#### What to do:
What is needed here is an exact repetition of the records below, beginning at the line that has "You are a computer-use agent. Viewport: 474px" and stopping after the line that has "The height and width of the screenshot is (448, 1400).".
[Material shown]
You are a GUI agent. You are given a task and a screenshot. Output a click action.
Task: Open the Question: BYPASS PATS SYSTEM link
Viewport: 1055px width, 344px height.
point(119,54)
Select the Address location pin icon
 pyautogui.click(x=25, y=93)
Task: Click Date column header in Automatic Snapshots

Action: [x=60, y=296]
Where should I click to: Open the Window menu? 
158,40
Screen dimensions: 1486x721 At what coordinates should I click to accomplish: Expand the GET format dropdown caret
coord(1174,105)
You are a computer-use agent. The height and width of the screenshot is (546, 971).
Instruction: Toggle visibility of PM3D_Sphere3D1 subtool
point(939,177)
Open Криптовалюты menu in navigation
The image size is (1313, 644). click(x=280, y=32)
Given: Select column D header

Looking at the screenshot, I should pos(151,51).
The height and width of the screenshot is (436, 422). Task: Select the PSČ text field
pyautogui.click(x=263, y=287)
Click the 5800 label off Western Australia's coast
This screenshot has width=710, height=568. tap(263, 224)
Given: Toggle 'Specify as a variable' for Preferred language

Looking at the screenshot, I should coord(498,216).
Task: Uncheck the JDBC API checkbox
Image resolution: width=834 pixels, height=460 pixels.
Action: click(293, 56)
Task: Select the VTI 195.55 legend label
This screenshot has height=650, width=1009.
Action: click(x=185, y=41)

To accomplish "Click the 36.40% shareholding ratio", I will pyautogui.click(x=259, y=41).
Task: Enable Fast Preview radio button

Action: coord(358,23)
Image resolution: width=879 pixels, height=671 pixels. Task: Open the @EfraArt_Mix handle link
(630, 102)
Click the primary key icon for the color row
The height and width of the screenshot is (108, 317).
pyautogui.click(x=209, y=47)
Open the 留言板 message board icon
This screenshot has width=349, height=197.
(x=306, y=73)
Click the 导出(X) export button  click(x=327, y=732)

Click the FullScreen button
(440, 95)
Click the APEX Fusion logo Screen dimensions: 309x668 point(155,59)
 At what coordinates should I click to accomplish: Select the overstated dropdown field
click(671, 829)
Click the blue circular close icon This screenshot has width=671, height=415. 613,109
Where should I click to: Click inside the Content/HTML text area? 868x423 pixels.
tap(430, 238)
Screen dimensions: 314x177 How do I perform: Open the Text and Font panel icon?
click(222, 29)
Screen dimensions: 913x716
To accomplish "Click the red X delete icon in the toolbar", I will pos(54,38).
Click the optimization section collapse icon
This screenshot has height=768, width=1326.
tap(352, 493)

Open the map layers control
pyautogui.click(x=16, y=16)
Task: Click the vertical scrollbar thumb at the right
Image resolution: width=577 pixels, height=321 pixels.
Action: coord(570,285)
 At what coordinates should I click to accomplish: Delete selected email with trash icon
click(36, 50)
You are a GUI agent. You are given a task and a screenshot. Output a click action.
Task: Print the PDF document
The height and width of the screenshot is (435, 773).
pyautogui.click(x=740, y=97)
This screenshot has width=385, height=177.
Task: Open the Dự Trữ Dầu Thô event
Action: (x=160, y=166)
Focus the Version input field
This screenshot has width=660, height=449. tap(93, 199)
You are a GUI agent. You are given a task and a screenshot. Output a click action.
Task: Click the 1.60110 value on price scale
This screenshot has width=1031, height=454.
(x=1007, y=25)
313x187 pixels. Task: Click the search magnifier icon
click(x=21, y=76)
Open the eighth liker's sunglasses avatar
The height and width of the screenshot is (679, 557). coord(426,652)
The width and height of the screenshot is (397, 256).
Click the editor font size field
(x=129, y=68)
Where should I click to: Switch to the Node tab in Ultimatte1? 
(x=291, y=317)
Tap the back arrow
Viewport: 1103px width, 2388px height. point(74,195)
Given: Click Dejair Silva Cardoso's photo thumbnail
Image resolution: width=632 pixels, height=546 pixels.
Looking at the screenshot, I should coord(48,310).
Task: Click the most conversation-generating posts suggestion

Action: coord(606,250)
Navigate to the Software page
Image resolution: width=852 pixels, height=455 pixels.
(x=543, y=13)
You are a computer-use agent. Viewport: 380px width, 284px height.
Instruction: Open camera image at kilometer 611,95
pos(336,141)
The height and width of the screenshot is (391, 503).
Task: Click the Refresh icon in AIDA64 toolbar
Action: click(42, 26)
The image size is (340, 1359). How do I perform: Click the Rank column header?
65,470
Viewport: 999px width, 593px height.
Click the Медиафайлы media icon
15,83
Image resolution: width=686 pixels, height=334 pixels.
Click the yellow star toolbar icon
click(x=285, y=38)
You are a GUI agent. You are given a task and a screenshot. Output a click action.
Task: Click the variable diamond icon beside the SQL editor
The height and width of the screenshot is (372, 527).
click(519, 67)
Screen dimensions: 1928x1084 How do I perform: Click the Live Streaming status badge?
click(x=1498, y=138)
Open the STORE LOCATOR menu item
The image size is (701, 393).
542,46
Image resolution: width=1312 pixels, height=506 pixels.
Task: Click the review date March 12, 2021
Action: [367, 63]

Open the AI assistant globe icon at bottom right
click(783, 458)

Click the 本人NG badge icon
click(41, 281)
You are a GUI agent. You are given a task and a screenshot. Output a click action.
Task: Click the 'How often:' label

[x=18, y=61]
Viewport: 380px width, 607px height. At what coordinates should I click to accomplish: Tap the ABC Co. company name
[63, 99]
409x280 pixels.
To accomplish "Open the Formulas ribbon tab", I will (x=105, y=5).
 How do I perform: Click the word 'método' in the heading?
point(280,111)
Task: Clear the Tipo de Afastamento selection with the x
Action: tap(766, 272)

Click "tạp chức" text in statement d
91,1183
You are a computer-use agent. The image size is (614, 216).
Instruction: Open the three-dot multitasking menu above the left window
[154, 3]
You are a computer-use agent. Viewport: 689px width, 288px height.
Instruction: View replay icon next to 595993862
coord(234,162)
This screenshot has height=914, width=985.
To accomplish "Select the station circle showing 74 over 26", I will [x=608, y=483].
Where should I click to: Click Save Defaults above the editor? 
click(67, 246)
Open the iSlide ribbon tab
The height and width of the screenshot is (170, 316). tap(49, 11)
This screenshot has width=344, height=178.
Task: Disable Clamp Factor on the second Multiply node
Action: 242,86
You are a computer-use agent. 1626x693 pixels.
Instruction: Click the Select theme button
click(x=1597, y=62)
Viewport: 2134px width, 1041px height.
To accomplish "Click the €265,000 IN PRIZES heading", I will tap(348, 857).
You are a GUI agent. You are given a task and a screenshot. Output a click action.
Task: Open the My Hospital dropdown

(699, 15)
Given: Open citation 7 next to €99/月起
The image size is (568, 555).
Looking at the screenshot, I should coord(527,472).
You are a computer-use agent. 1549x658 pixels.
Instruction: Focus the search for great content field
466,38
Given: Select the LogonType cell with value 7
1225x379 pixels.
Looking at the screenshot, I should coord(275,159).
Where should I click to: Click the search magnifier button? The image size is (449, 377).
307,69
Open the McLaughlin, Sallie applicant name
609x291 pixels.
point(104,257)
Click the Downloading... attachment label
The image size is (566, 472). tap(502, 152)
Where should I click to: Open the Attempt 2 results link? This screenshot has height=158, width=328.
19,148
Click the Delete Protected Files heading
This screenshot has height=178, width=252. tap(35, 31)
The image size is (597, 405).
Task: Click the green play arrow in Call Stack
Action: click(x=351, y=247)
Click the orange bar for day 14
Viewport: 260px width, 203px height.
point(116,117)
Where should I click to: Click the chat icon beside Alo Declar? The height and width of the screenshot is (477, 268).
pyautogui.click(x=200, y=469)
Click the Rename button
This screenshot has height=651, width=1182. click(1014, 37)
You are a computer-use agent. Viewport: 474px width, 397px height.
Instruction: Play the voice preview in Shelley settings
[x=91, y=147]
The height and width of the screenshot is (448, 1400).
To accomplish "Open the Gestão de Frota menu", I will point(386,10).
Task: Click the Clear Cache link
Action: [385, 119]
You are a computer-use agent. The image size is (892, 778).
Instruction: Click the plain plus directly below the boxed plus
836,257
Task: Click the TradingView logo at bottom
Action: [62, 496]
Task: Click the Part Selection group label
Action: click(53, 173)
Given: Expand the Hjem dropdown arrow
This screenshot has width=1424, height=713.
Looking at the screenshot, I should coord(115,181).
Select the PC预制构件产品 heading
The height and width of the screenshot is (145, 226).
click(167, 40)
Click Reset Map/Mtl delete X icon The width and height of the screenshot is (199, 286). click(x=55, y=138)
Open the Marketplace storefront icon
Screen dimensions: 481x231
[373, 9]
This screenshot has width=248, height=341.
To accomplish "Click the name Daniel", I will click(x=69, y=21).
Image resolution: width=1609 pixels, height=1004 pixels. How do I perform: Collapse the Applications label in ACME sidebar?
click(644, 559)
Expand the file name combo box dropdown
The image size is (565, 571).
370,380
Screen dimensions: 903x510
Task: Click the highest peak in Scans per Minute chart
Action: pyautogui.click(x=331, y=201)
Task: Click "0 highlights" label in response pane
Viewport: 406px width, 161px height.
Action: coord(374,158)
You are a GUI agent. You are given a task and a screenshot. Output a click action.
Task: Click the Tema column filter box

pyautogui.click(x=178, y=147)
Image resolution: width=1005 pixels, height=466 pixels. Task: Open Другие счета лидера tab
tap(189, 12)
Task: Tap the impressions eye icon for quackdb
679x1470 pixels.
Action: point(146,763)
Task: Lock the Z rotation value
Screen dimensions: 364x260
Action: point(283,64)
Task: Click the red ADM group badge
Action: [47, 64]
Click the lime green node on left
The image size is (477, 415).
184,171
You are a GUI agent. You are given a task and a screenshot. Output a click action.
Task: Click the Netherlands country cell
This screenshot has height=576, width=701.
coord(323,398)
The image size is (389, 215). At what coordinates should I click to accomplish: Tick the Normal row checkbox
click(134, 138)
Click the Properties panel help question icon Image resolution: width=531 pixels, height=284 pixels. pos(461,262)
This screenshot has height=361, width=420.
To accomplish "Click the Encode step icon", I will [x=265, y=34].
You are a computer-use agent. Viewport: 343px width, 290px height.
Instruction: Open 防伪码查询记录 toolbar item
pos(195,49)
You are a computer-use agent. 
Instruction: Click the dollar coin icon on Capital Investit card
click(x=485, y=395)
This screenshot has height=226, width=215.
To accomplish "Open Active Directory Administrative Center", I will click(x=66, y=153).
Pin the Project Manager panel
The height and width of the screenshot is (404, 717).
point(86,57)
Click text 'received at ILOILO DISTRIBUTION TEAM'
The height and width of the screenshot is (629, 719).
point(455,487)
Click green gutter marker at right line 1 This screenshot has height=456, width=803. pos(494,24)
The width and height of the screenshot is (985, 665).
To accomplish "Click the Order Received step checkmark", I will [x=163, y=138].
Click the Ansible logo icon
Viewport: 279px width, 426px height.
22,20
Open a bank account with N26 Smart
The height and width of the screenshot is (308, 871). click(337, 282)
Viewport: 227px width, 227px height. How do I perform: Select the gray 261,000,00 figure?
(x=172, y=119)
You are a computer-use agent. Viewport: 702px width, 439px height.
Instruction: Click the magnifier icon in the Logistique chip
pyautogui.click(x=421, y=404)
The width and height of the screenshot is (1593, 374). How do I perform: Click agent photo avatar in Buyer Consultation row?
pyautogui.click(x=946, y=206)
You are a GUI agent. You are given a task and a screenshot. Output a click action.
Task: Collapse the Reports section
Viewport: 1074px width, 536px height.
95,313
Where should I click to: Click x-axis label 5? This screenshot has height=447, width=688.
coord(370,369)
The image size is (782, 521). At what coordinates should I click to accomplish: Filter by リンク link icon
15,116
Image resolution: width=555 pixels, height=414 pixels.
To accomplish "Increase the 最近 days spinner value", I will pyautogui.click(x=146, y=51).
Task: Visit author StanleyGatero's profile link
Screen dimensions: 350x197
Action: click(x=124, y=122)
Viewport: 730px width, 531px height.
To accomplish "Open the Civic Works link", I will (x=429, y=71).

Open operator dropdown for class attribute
[/Material shown]
#### Answer to this exercise:
You are a computer-use agent. Viewport: 474px width, 397px height.
Instruction: Play the voice preview in Shelley settings
[x=91, y=147]
The height and width of the screenshot is (448, 1400).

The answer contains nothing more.